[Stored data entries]
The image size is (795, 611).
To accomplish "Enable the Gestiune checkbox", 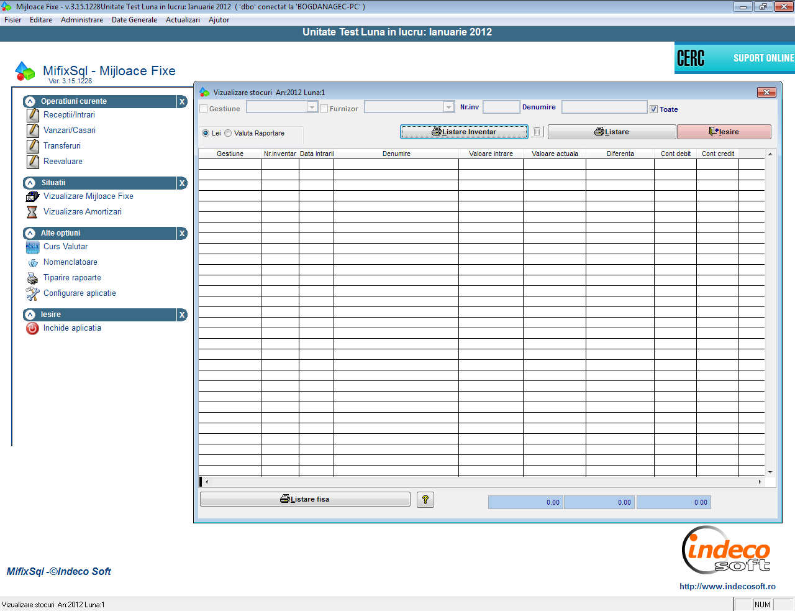I will coord(204,109).
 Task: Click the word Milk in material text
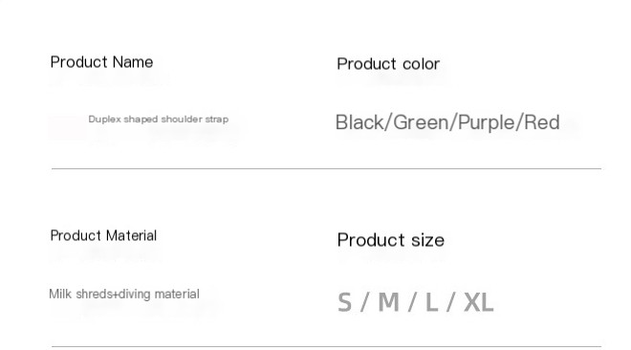(60, 295)
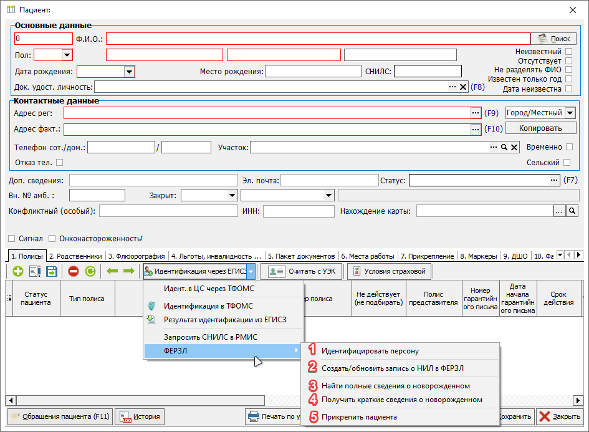The width and height of the screenshot is (589, 432).
Task: Click the green refresh icon
Action: click(90, 271)
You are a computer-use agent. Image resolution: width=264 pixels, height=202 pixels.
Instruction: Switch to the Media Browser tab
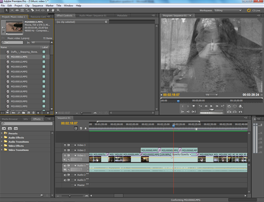[x=10, y=119]
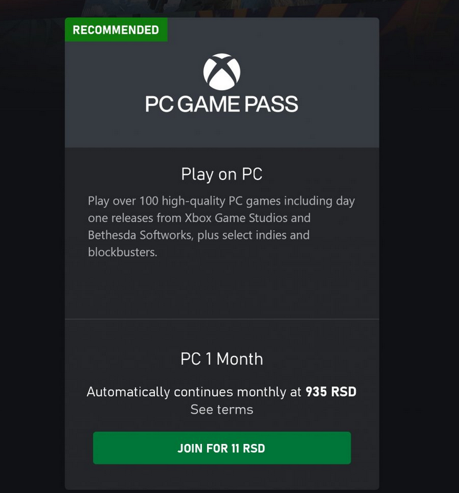Click the Xbox sphere logo
The height and width of the screenshot is (493, 459).
click(222, 72)
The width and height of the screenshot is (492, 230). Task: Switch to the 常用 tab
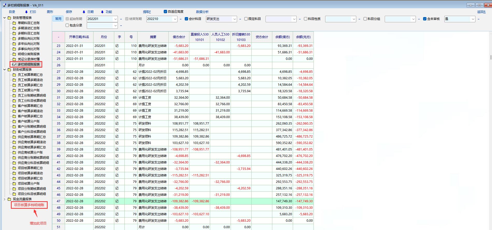pos(58,19)
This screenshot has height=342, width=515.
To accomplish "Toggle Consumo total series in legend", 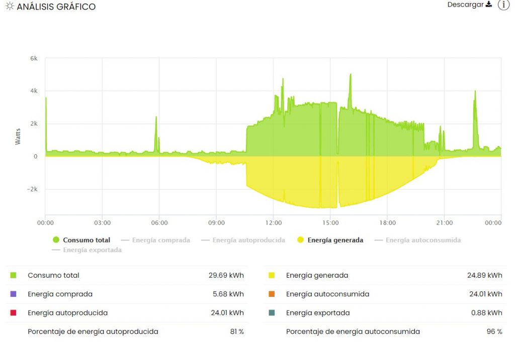I will click(x=86, y=240).
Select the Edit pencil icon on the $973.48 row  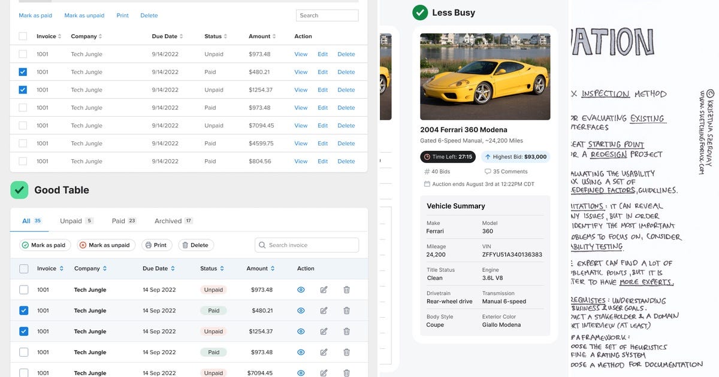pos(324,290)
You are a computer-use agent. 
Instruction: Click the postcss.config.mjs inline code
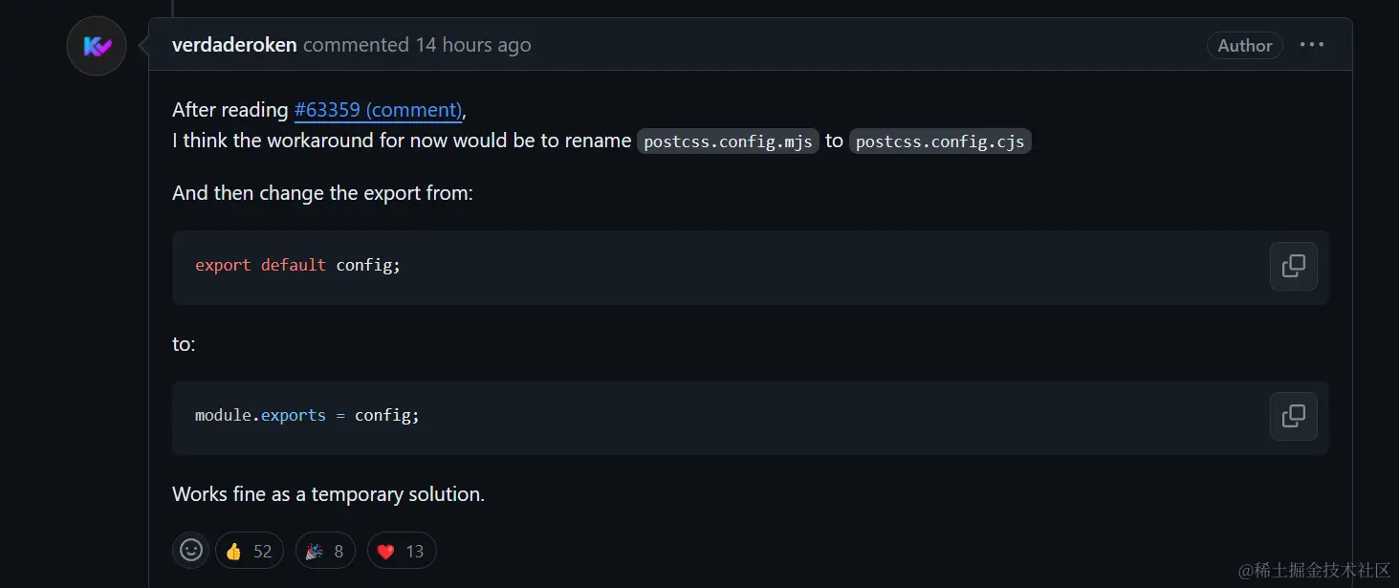pyautogui.click(x=729, y=142)
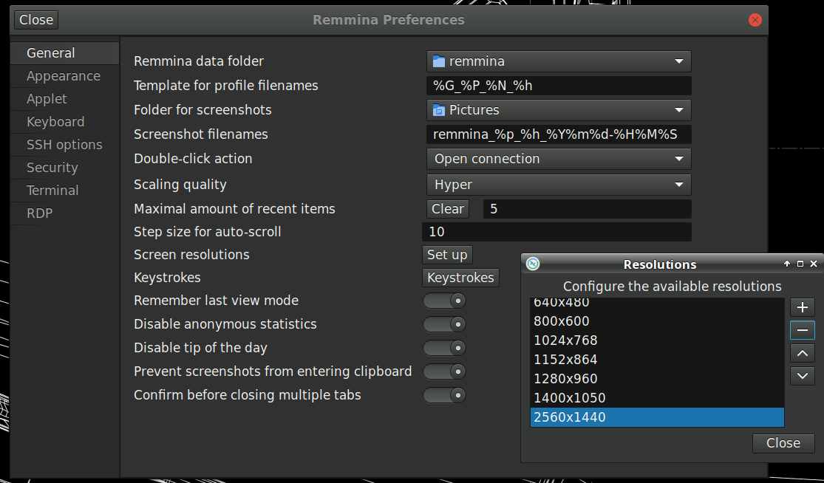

▶ **Your goal**
Once the line containing "Instruction: Click the" has been found, write out exactly that line and each one after it through the end of the data, leaving out every picture.

▶ **Response**
Instruction: Click the postcss.config.mjs inline code
pyautogui.click(x=729, y=142)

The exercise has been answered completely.